In an environment in which two belligerents compete, the chances of success greatly diminish if those whose actions are necessary lack faith in the justness of the cause or its chance for success or are discouraged, morally defeated, disconsolate, antagonistic, sullen, inattentive, or lazy. Demoralization can be used to lessen the chances of success for an opponent by fostering these attitudes, and it can generally be done in one of two ways: demoralization through objective conditions or demoralization through perception.

Demoralization through objective conditions most commonly takes the form of a military defeat on the battlefield that has tangible consequences directly resulting in the indicators of a demoralized party, but it can also result from an adverse physical environment where basic needs go unmet.

Demoralization through perception, however, is the most commonly referred to means of demoralization even though its operation and results like political warfare and psychological warfare in general, are the most difficult to gauge. That is the form of demoralization that is referred to as a tool of psychological warfare, and it is most commonly implemented through various forms of propaganda. Propaganda as a tool of demoralization refers to influencing opinion through significant symbols, through means such as rumors, stories, pictures, reports, and other means of social communication. Other means of political and psychological warfare, such as deception, disinformation, agents of influence, or forgeries, may also be used to destroy morale through psychological means so that belligerents start questioning the validity of their beliefs and actions.

==Means used==

While demoralization may use propaganda, deception, disinformation, agents of influence, forgeries, or any other political warfare tool in isolation to accomplish its ends, a strategic demoralization effort will use more than one of these means as determined by its target and will not limit itself to the strict limits of attacking another belligerent's morale.

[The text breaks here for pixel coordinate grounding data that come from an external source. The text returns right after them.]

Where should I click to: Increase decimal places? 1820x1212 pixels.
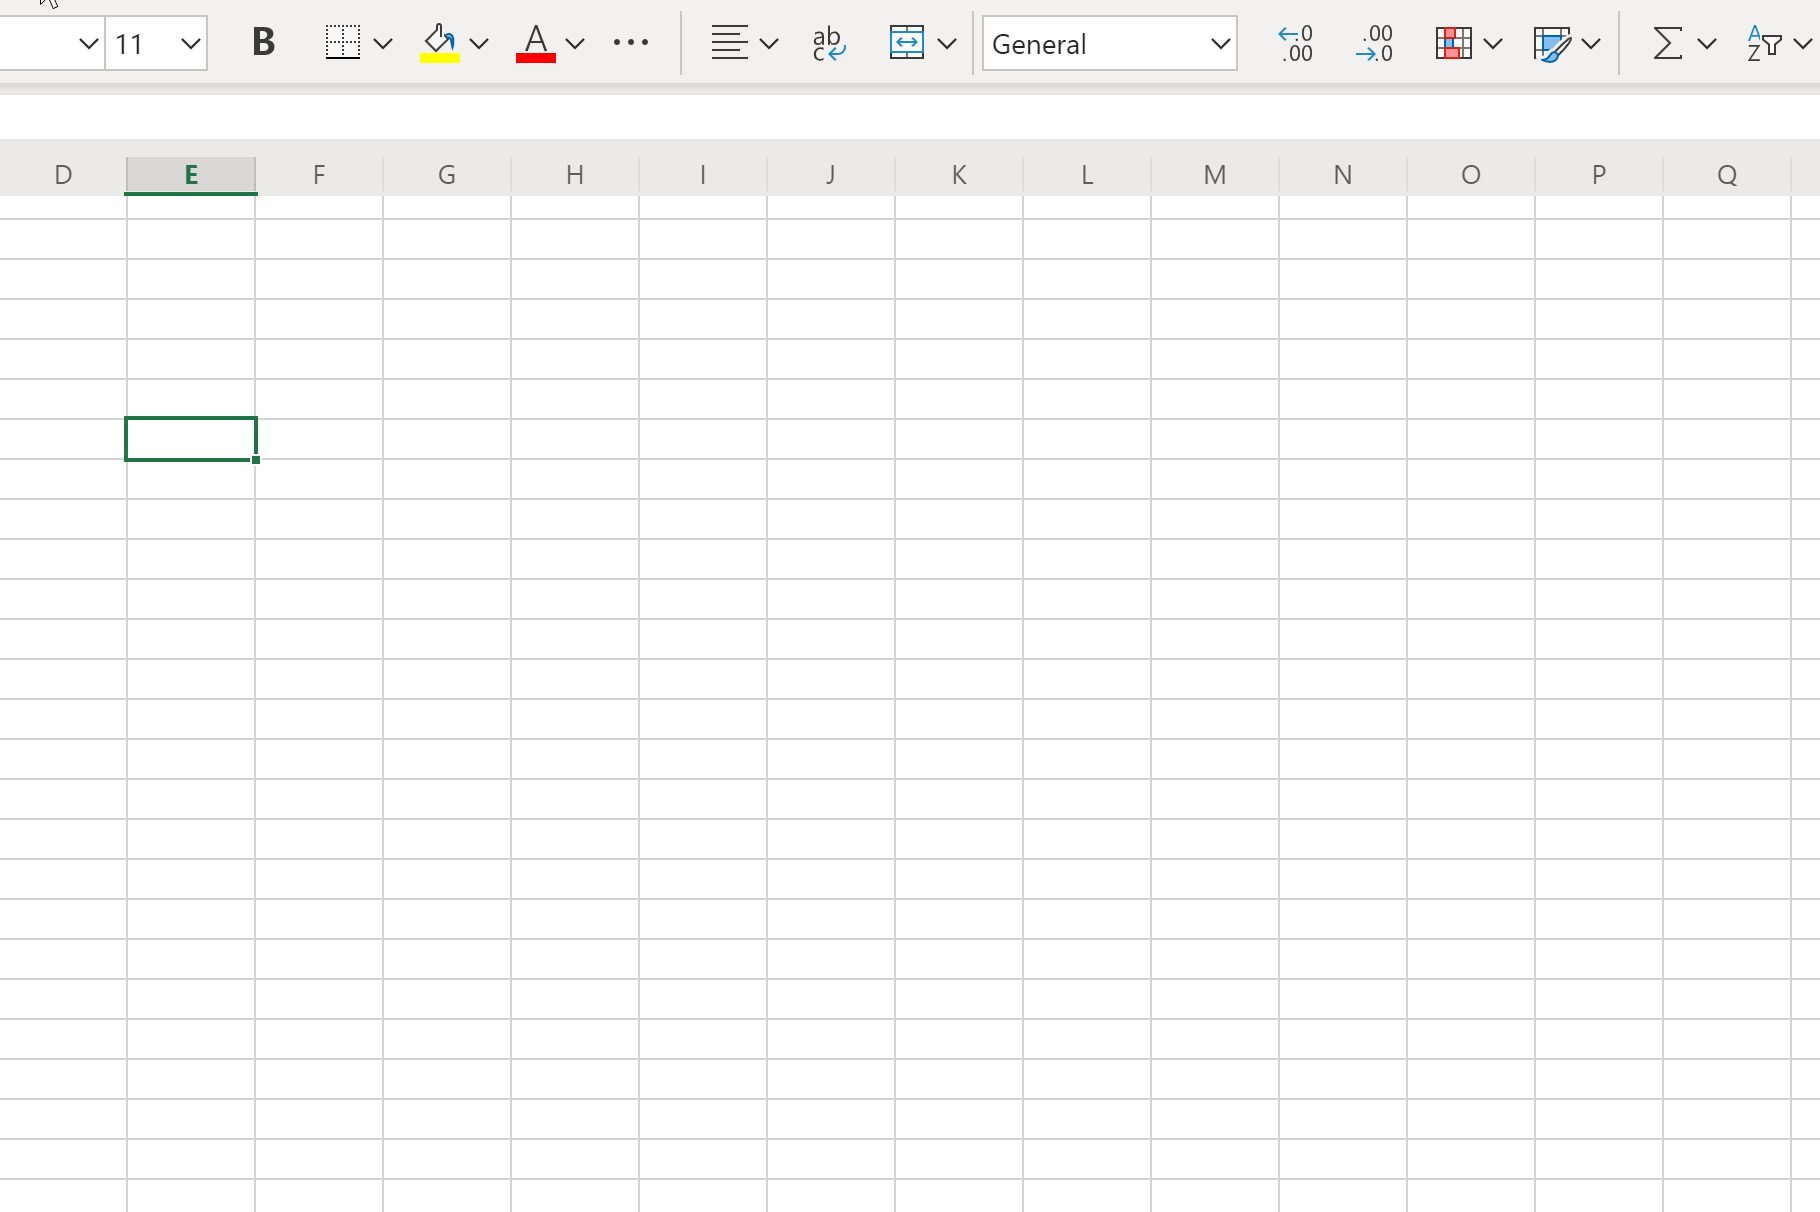1295,43
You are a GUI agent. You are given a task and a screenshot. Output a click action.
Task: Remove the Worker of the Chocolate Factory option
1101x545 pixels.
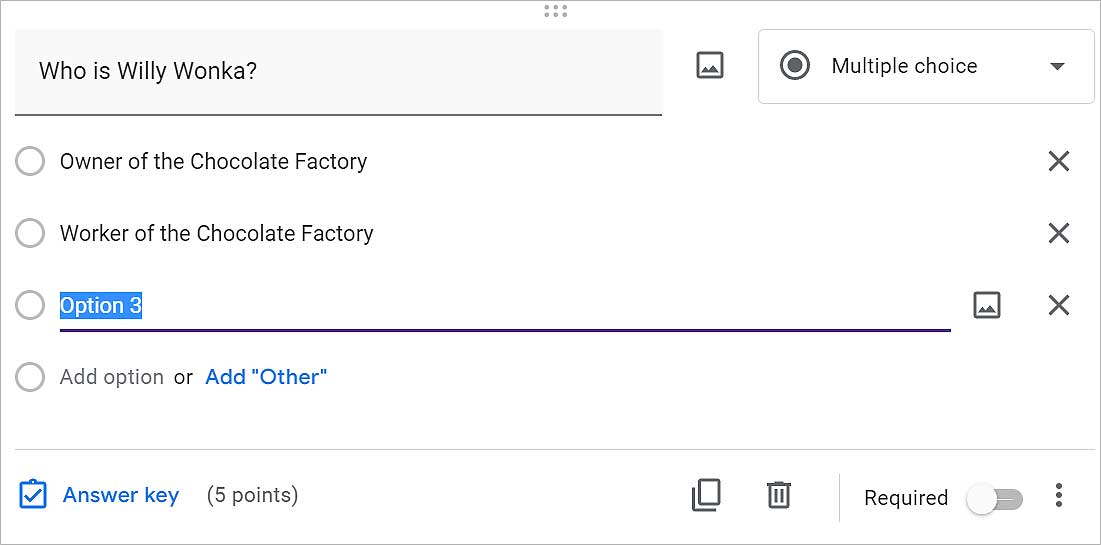pos(1058,233)
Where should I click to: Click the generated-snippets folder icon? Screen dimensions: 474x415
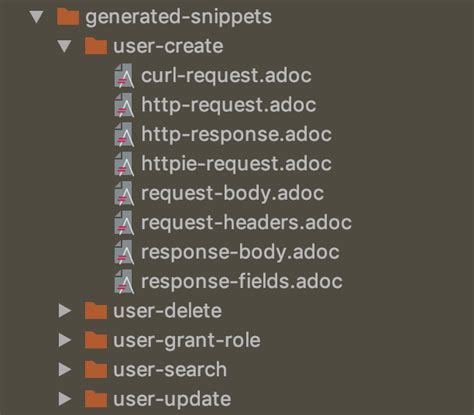68,17
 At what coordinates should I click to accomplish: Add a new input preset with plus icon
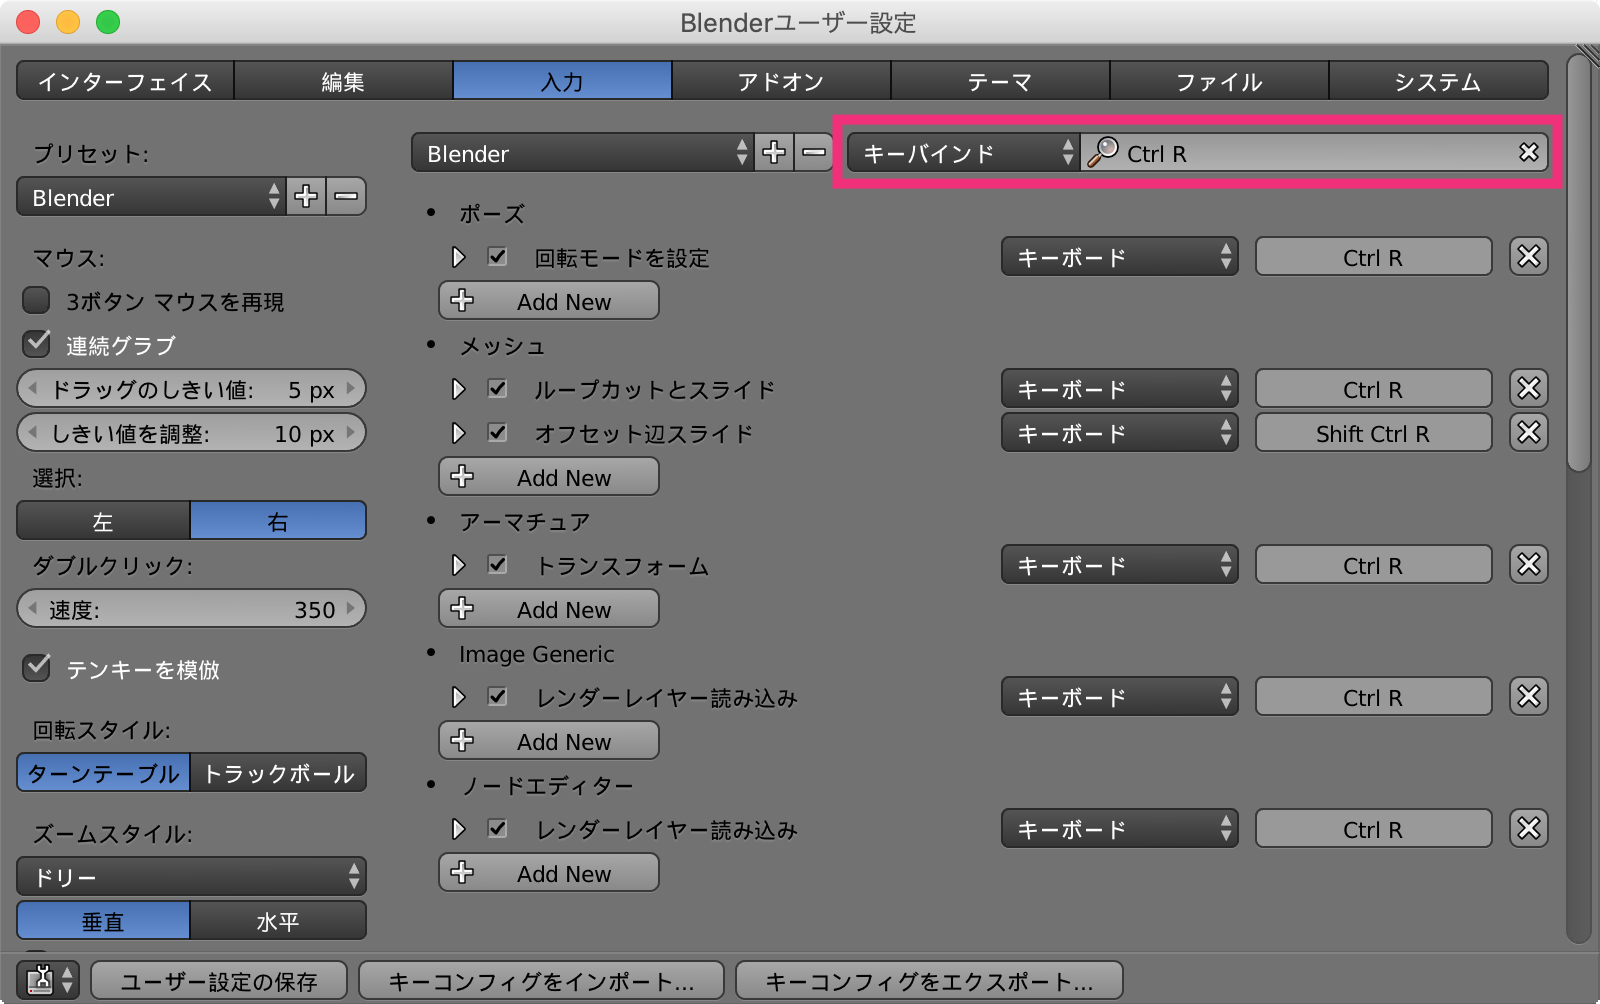click(306, 197)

A strategic demoralization campaign will navigate what Harold D. Lasswell describes as roughly three avenues of implementation: divert the hatred normally directed towards the enemy, thereby denying a unified outlet of frustration; sow seeds of self-doubt (classic demoralization); and provide a new focus of hatred and frustration.

A strategic demoralization campaign should tailor its strategy to the specific target and situation.

===Denial of an enemy image===

Front of a Nazi leaflet attempting to demoralize black US soldiers by stressing how they were ill-treated both at home and in war and missed by their family.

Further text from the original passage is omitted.